I'm reading the article about inverse kinematics problem and there is an optimization problem: need to find such $\Delta\theta$ which minimizes following quantity:
$||J\Delta\theta - \vec{e}||^{2}+\lambda^{2}||\Delta\theta||^{2}$
Where $J$ is $[n \times n]$ matrix, $\Delta\theta$ and $\vec{e}$ are $[n \times 1]$ column vectors and $\lambda$ is a scalar constant. Title claims that this problem is equals to minimizing:
$\| \begin{pmatrix} J\\ \lambda I \end{pmatrix} \Delta\theta- \begin{pmatrix} \vec{e}\\ 0 \end{pmatrix} \|$
However I can not see why this has to be truth. If we expand braces we will get:
$\| \begin{pmatrix} J\Delta\theta-\vec{e}\\ \lambda\Delta\theta \end{pmatrix} \|$ where vector of size $[n\times1]$ is placed in each row.
Here problem begins. I thought that matrix can be written as a vector with $2n$ elements(just expand vectors it consists from) :
$ \begin{pmatrix} m_{1}\\ m_{2}\\ ...\\ m_{2n} \end{pmatrix} $
Then taking magnitude of it will give us: $ \sqrt{\sum\limits_{i=1}^{n}m_{i}^{2} + \sum\limits_{j=n+1}^{2n}m_{j}^{2}} $ where $\sum\limits_{i=1}^{n}m_{i}^{2}=\|J\Delta\theta-\vec{e}\|$ and $\sum\limits_{j=n+1}^{2n}m_{j}^{2} = \|\lambda\Delta\theta\|$.
Thus, expression can be written as: $\sqrt{\|J\Delta\theta-\vec{e}\| + \lambda\|\Delta\theta\|}$ which is far from being the first one. Actually I believe that transformed equation has to be squared and this is just a typo. However this way I am still missing squares around $\|J\Delta\theta-\vec{e}\|$ and $\lambda\|\Delta\theta\|$.

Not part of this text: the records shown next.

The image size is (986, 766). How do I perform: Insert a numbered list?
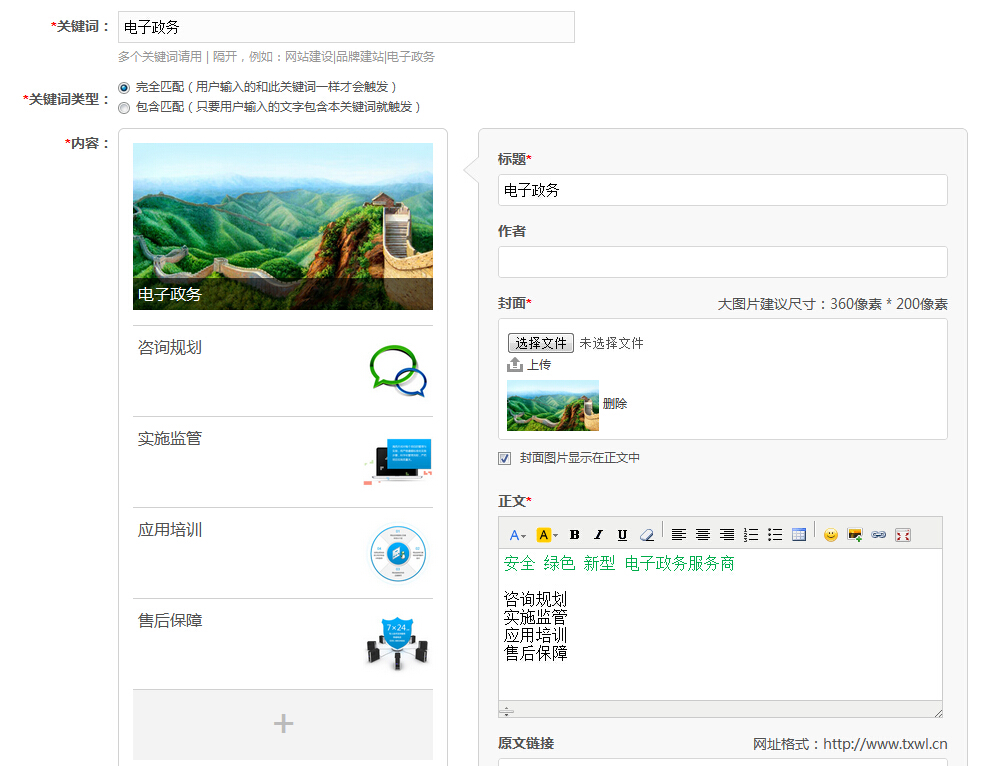pyautogui.click(x=751, y=535)
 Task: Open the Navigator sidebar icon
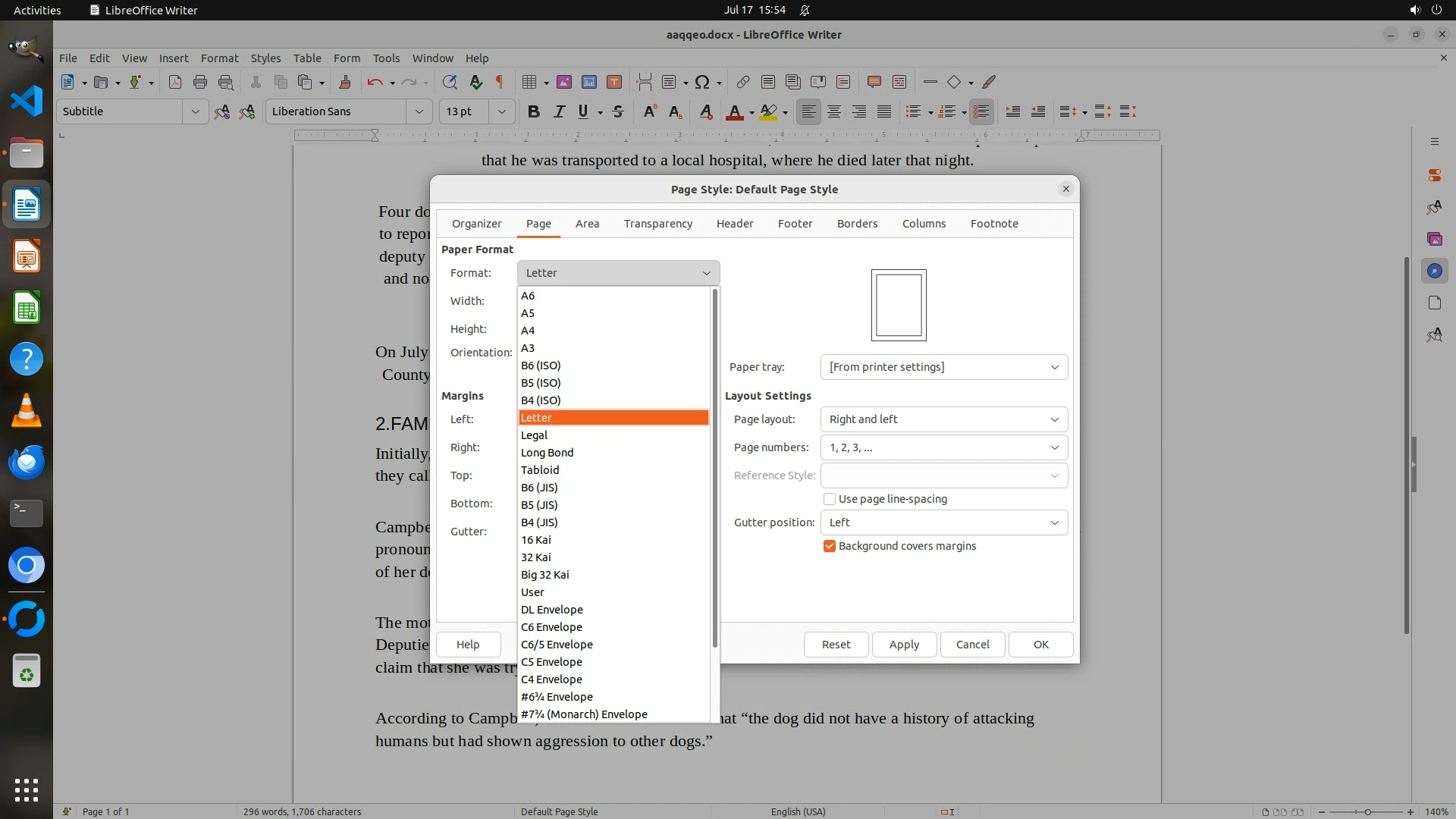click(1434, 271)
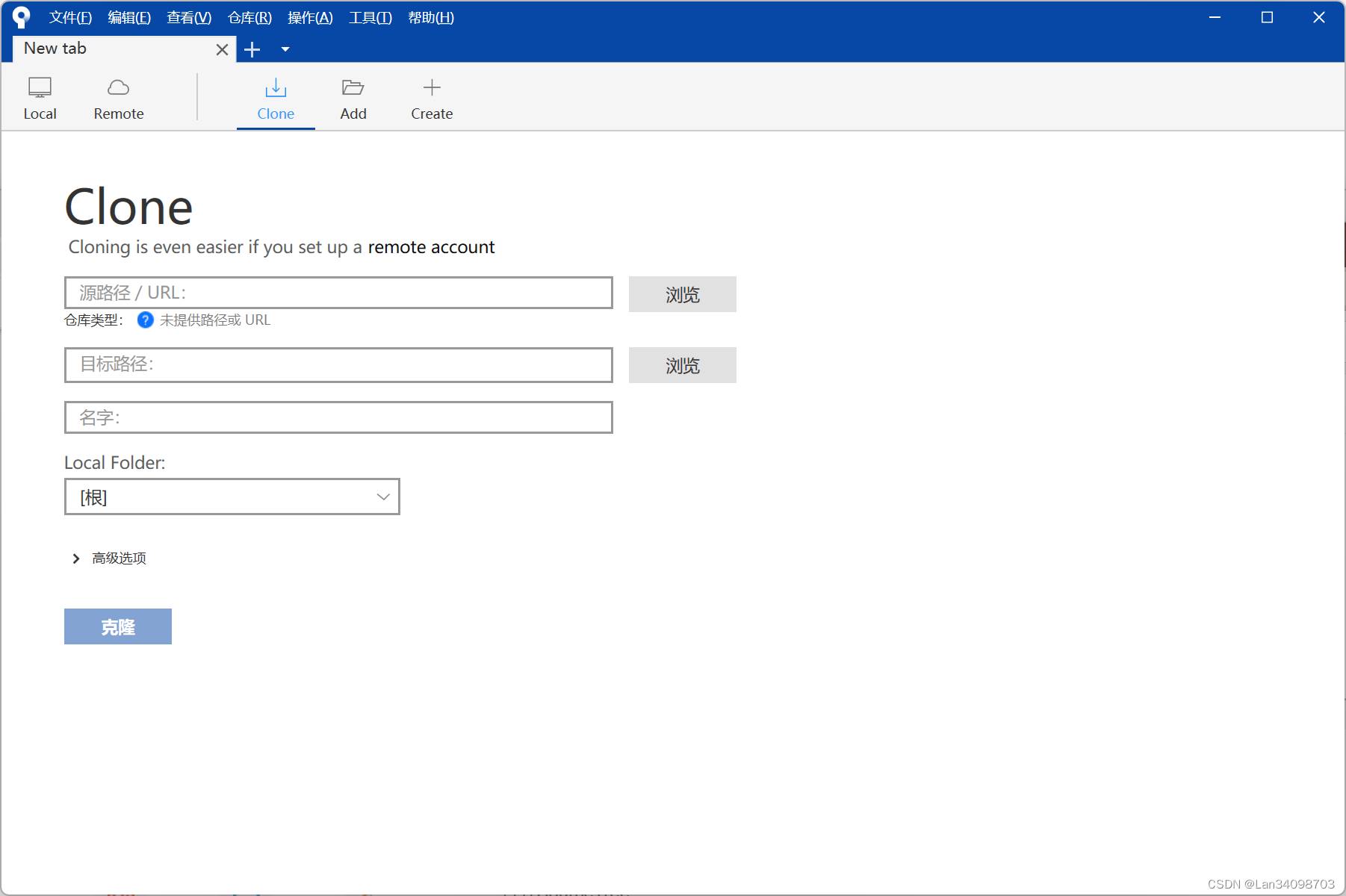Click the Sourcetree application logo
The image size is (1346, 896).
tap(21, 16)
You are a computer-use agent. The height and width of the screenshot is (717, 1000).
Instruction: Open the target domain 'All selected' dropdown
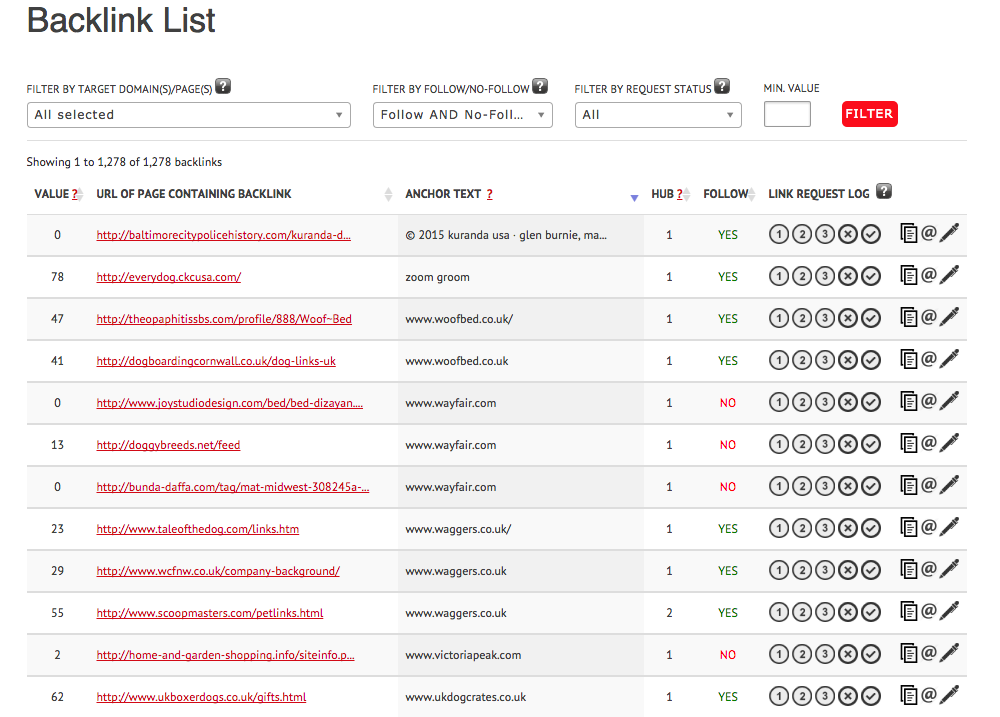[189, 115]
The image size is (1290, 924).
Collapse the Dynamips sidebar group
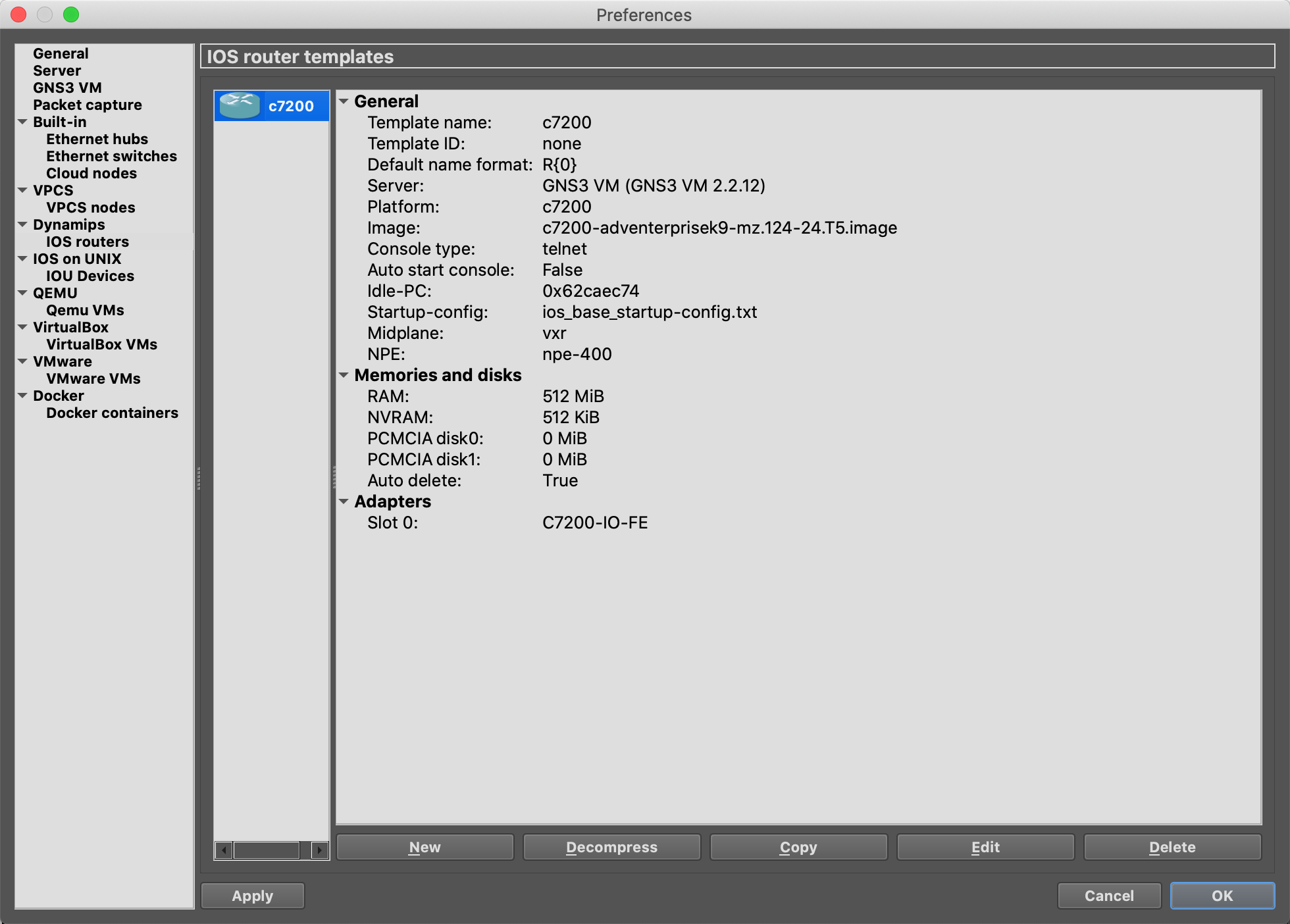(x=22, y=224)
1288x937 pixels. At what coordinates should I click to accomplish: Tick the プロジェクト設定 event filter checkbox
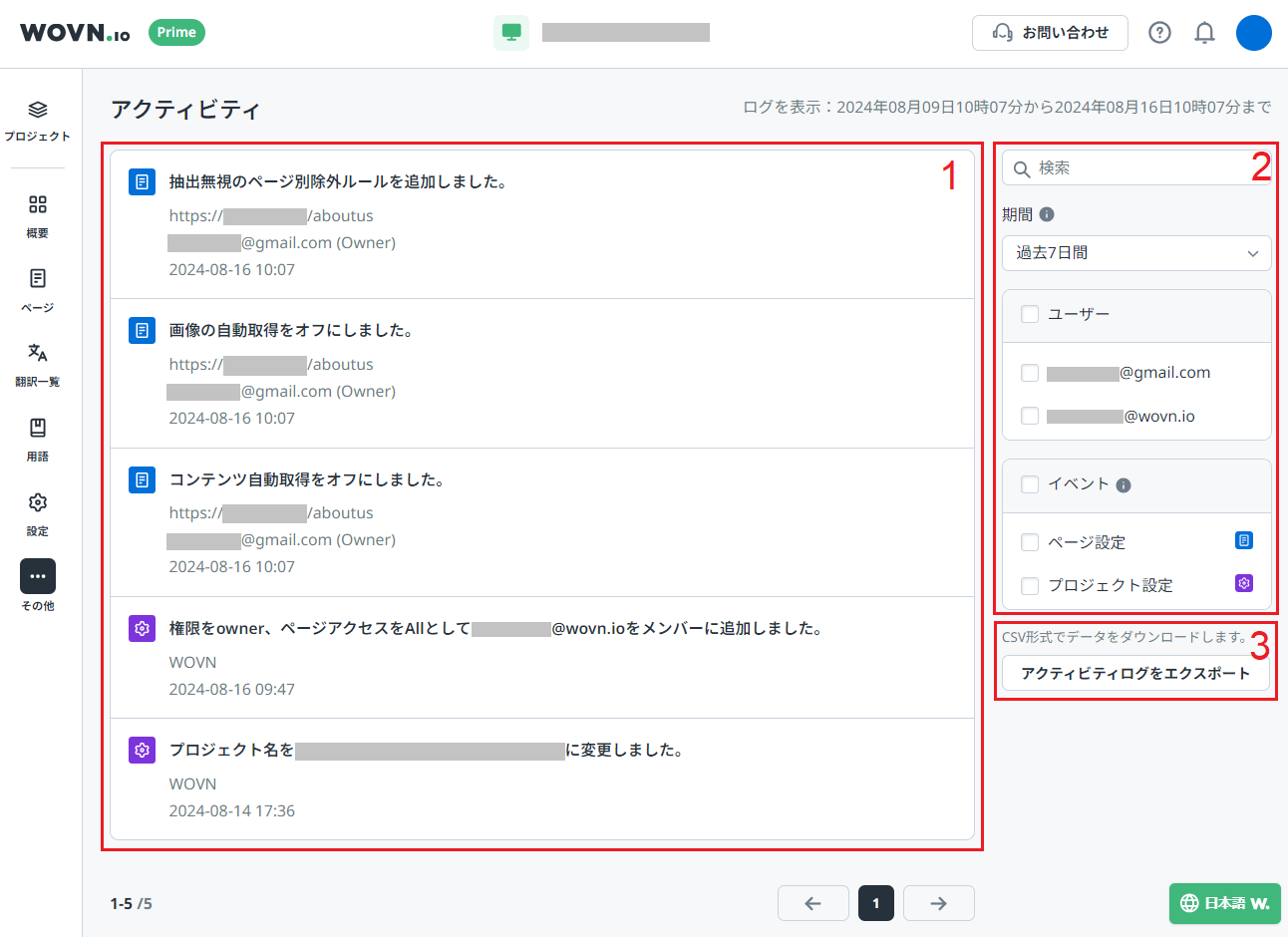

Where am I wrong? Intuitively I would say that I just can not expand vectors inside of matrix and have to take magnitude as a sum of squared magnitudes of its constituent vectors but why? I could not find any formula.
This is incorrect $\sum\limits_{i=1}^{n}m_{i}^{2}=\|J\Delta\theta-\vec{e}\|$ It is $\sum\limits_{i=1}^{n}m_{i}^{2}=\|J\Delta\theta-\vec{e}\|^2$
With this correction, the rest follows as in the article you are reading. You need to consider too that if you are minimizing a norm, a definite positive function of its arguments, you can minimize its square instead to get the same solutions ($x,y\gt 0 \implies (x\gt y\iff x^2\gt y^2)$
$$\sqrt{\|J\Delta\theta-\vec{e}\|^2 + \lambda^2\|\Delta\theta\|^2}\to \|J\Delta\theta-\vec{e}\|^2 + \lambda\|\Delta\theta\|^2$$